| EXERCISE |
Pictures should be left out when the listing below is repeated word for word.
== EXTRACTED RECORDS
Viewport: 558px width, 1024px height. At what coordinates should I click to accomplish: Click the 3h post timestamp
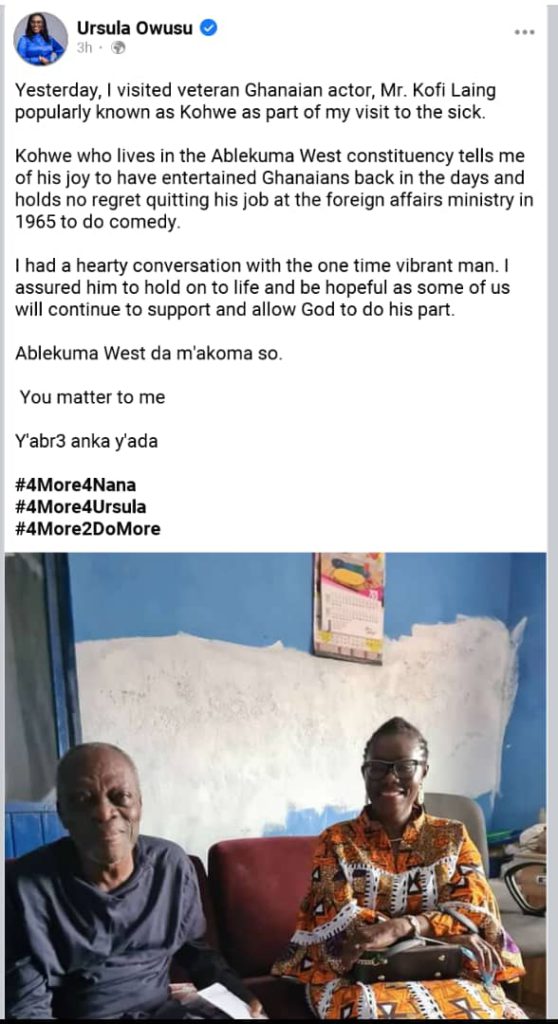click(84, 48)
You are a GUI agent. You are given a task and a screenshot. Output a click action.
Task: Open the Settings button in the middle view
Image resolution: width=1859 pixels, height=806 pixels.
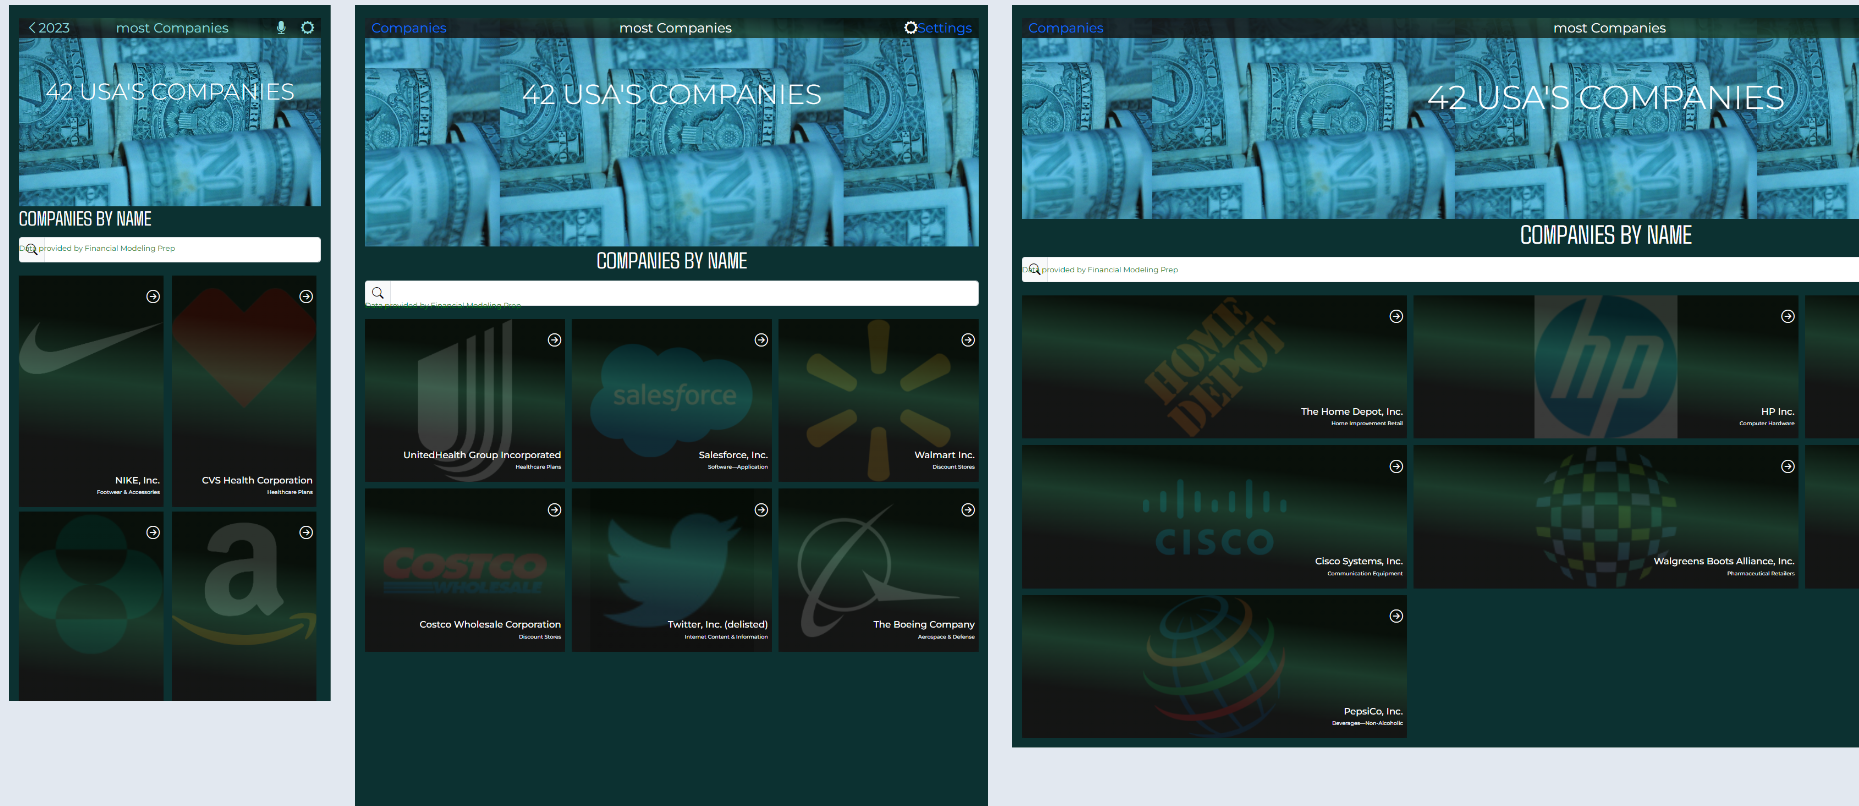coord(938,28)
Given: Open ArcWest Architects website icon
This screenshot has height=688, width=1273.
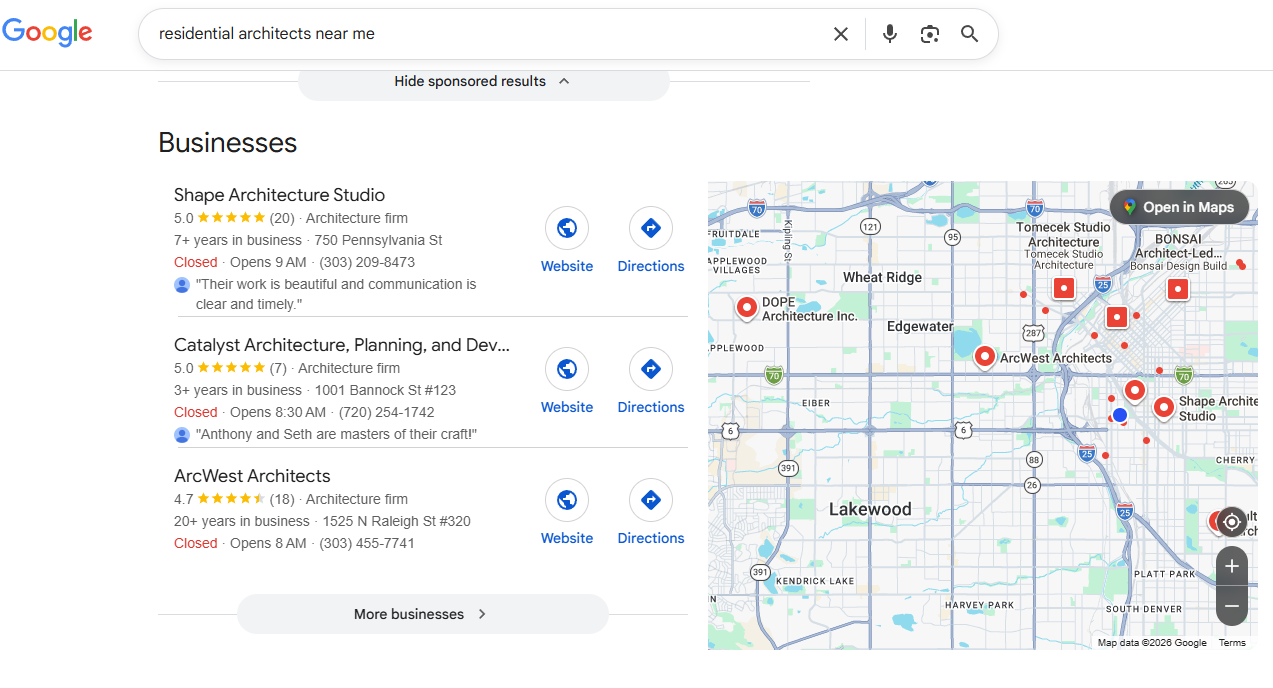Looking at the screenshot, I should (x=567, y=500).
====
| WRITTEN SOLUTION |
Viewport: 558px width, 1024px height. At what coordinates should I click to accomplish: Click the 3h post timestamp
click(84, 48)
You are a GUI agent. You are given a task and a screenshot. Output a click action.
Task: Open the Settings button in the middle view
Image resolution: width=1859 pixels, height=806 pixels.
coord(938,28)
Given: Open ArcWest Architects website icon
This screenshot has height=688, width=1273.
Looking at the screenshot, I should (x=567, y=500).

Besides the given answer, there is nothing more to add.